For those unaware, that was Rohit Sharma on Sanju Samson prior to the T20I series against Sri Lanka in March. It isn't that Rohit spoke without conviction or truth to his words, for Samson is undoubtedly a strong backfoot player with a range envy of lesser talents. Coming from Rohit himself, it was, in fact, the highest praise Samson could've received on his prowess off the backfoot. 

But the Indian captain's words haven't matched the deeds of the management and the selectors, with him also playing an influential voice in decision-making. Since Rohit's moment of effusive praise on Samson's suitability to Australian conditions for the T20 World Cup, the batter has featured in only six T20Is for India. Each sporadic, spanned over three different series, in all of which - versus Sri Lanka, Ireland and West Indies - the team rested Virat Kohli or had KL Rahul injured, effectively a second-string batting unit. 

Batting five times for India in T20Is this year, Samson boasts of a strike-rate of 158.40 with an average of 44.75 for his 179 runs. Yet those are the only innings he has played in a calendar year where Rohit's men have played 29 T20Is in preparations for the Australian World Cup. 

If Rohit so firmly believes in Sanju Samson's capability for those conditions, why hasn't he been given more game time? If the Indian skipper stands in faith of his backfoot game versus pace, why isn't he even in the reserves for the marquee trip Down Under? This is a big miss-match, reflective of a puzzling tactical mistake. 

What's with India mishandling Sanju Samson?

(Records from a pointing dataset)
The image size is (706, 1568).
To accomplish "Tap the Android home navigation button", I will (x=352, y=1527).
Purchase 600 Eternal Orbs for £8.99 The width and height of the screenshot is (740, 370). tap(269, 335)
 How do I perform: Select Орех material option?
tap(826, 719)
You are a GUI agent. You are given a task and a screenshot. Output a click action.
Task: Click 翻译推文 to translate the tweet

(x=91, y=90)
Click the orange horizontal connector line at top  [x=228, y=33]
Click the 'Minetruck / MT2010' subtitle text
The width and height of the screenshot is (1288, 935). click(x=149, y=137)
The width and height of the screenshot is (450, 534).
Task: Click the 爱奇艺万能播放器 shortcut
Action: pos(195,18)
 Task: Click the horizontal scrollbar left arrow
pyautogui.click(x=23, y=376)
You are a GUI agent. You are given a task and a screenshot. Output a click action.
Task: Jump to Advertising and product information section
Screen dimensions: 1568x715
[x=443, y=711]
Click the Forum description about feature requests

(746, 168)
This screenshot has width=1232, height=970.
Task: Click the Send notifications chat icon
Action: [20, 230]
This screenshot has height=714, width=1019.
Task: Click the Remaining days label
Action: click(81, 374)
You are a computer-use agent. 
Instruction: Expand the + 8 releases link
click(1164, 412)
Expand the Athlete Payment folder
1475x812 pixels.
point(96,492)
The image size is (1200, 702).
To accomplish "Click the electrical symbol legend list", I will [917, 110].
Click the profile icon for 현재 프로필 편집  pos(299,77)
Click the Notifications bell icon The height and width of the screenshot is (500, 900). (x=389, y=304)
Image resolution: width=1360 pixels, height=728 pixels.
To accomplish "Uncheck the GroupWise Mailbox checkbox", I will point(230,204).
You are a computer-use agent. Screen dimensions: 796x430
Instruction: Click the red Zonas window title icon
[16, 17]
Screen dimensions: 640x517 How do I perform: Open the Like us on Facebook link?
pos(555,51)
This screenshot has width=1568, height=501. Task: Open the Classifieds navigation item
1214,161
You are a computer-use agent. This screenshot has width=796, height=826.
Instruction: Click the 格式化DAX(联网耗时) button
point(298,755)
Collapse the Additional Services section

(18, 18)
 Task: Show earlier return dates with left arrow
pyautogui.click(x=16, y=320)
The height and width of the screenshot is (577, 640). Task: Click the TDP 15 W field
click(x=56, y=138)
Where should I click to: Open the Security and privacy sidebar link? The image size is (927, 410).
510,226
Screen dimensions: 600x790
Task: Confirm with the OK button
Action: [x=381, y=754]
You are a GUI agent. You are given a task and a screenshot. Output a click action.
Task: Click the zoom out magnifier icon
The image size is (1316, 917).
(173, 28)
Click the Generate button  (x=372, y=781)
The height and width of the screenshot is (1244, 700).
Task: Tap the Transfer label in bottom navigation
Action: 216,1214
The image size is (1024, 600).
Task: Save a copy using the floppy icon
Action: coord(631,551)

Actions to take:
1. Reproduce the passage on Sanju Samson from "Batting five times for" to "puzzling tactical mistake.".
2. According to the passage on Sanju Samson, how many T20Is have Rohit's men played this calendar year to prepare for the Australian World Cup?
3. In the passage on Sanju Samson, why is the batting unit in Samson's six recent T20Is called effectively second-string?

Solutions in order:
1.
Batting five times for India in T20Is this year, Samson boasts of a strike-rate of 158.40 with an average of 44.75 for his 179 runs. Yet those are the only innings he has played in a calendar year where Rohit's men have played 29 T20Is in preparations for the Australian World Cup. 

If Rohit so firmly believes in Sanju Samson's capability for those conditions, why hasn't he been given more game time? If the Indian skipper stands in faith of his backfoot game versus pace, why isn't he even in the reserves for the marquee trip Down Under? This is a big miss-match, reflective of a puzzling tactical mistake.

2. 29 T20Is.

3. In all three series, against Sri Lanka, Ireland and West Indies, the team either rested Virat Kohli or had KL Rahul injured.